La Abuela Dolores, recién liberada tras pasar los últimos seis de sus 82 años en una cárcel en la India por tráfico de drogas, ha vendido en exclusiva su historia, como los artistas, para escándalo de medio país y asombro de la otra mitad.
Una profunda decepción asoló a sus incansables valedores, su sobrina, Carmen Camacho, y la Fundación Ramón Rubial, convencidos por la anciana de que había sido víctima de un engaño al transportar una maleta de unos amigos, desconociendo que dentro había diez kilos de heroína.
A Dolores Ruiz se le cree, o no. Si se le cree, los que le ayudaron a conseguir la libertad no deben enfadarse: el dinero debilita muchas voluntades que han pasado graves penurias.

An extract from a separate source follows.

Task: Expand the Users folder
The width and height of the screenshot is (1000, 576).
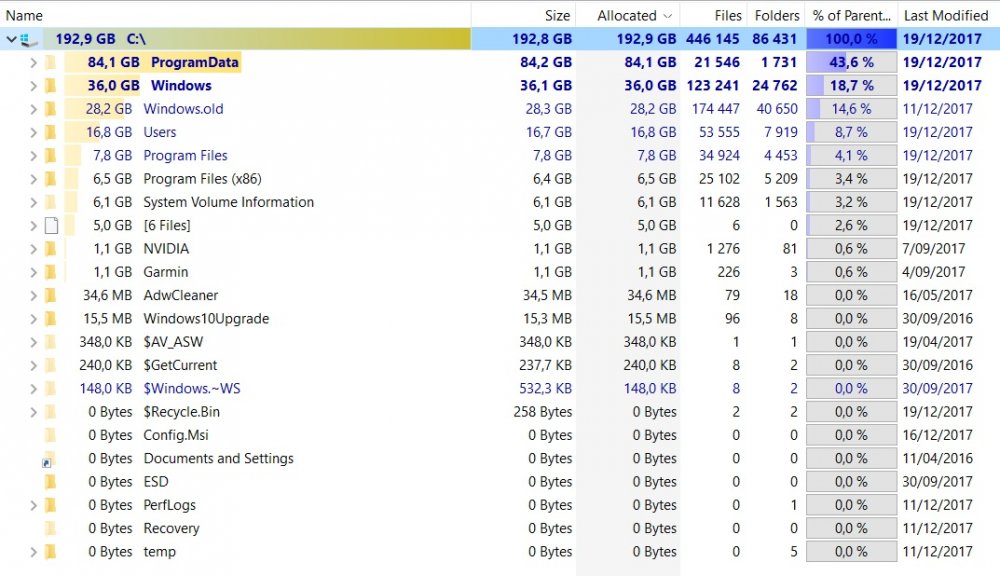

Hace poco, Joaquín Martínez, condenado a muerte en Florida y liberado gracias a cuestaciones populares para pagar a su abogado, había sorprendido también por vender en exclusiva su historia a una editorial, olvidando a quienes habían hecho las colectas.
Enfadarse o acusar de ingratitud a estas personas pone de manifiesto nuestro oculto egoísmo: en realidad lo que queríamos era ver cómo nos mostraban públicamente su sentido agradecimiento. Ya lo harán, pero, primero, el buen dinero.
Ambos iconos, representación de las víctimas de la injusticia, le han dado un revolcón a nuestra autoestima y nos han bajado del pedestal al que nos subimos como paladines de la bondad.
Ahora, muchos solidarios habrán perdido su inocencia y dudarán mucho antes de ayudar en casos similares.